After two days of shoveling the results of the Great Blizzard of 2010, New Yorkers couldn’t be blamed for dismissing global warming as nothing but bunk. At least that’s what I was thinking until I picked up my Sunday New York Times after a backbreaking day of pushing more and more snow onto my unplowed Brooklyn street. [Note to Mayor Bloomberg: unpicked-up snow finished former Mayor John Lindsay’s quest for the Presidency. Get a shovel, Bloomie!]
The wicked east coast snowstorm was a direct result of global warming, according to commercial weather forecaster Judah Cohen, author of an outstanding op-ed piece in the Dec. 26 NYT.
Here’s the nutshell: warming ocean temperatures that melt Arctic ice adds moisture to the atmosphere that falls as snow in chilly Siberia and the Himalayas.
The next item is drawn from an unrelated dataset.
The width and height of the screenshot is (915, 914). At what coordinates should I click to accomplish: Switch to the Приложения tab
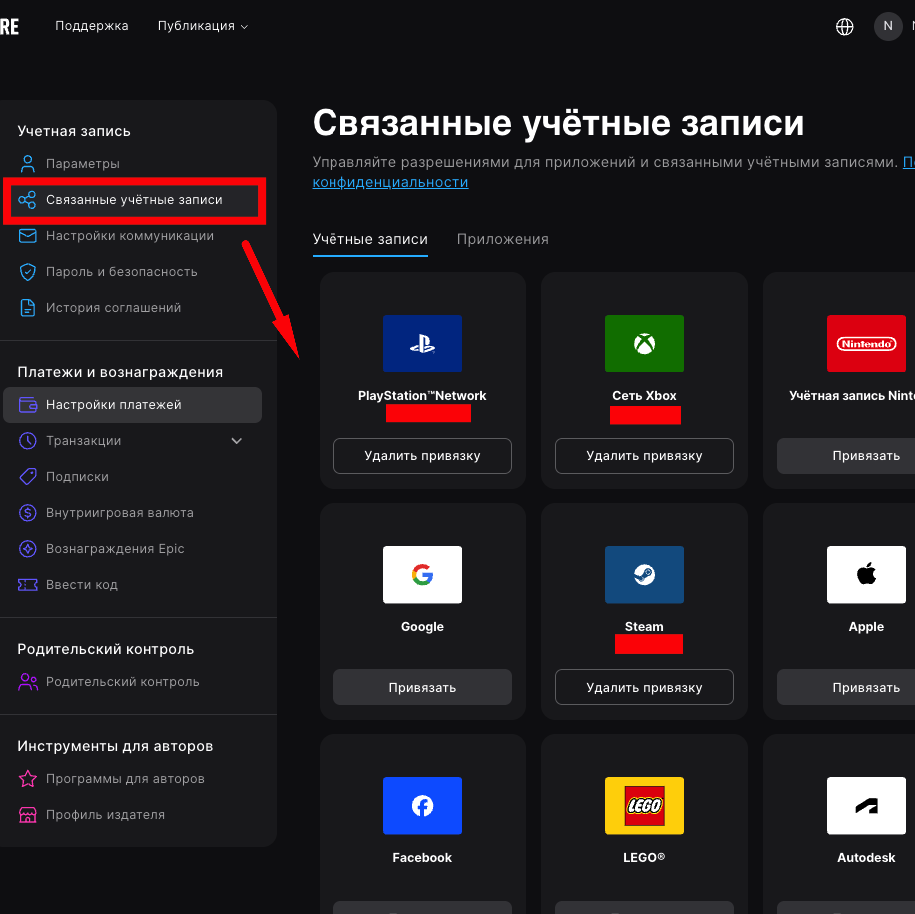pos(502,239)
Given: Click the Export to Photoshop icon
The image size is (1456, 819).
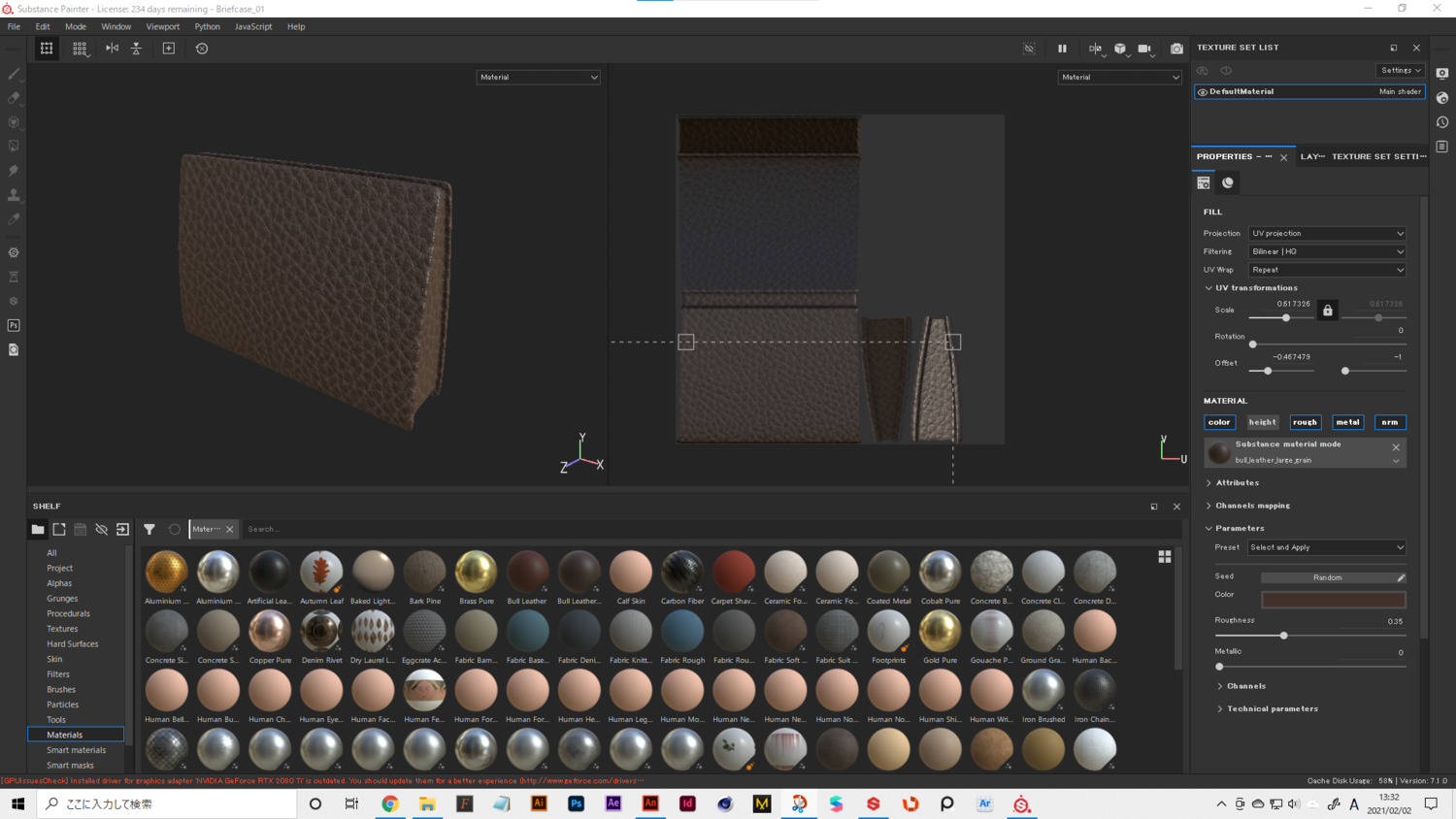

That high altitude snow creates wave energy, forcing a bend in the jet stream from west to east to west to north and south. And voila, the eastern U.S., northern Europe and eastern Asia get walloped with snow that traditionally falls elsewhere. Global warming, believes Cohen, is “a snow job by nature. The reality is ‘we’re freezing not in spite of climate change but because of it,’” he wrote.
Screwy weather stories abound. Under the weight of snow, the Metrodome collapses in Minneapolis. Blizzards deal a blow to European air travel. Four foot drifts nearly shut down hard as nails New York City. Cohen’s piece could not have been better timed.
Global warming deniers scoff at Cohen. They are correct when they say current weather has nothing to do with climate, which is a long-term trend. The United Nations’ World Meteorological Organization, however, predicts 2010 will rank among the top three warmest years since the beginning of climate records in 1850. It also says the current decade is the hottest ever.
Sounds like a trend, doesn’t it? Cohen’s op-ed helps one make sense of the ridiculous amount of snow in New York. Fact is, winter has barely begun. 2011 looks like a big year for shovel makers. I have to leave early today. There is more shoveling to do.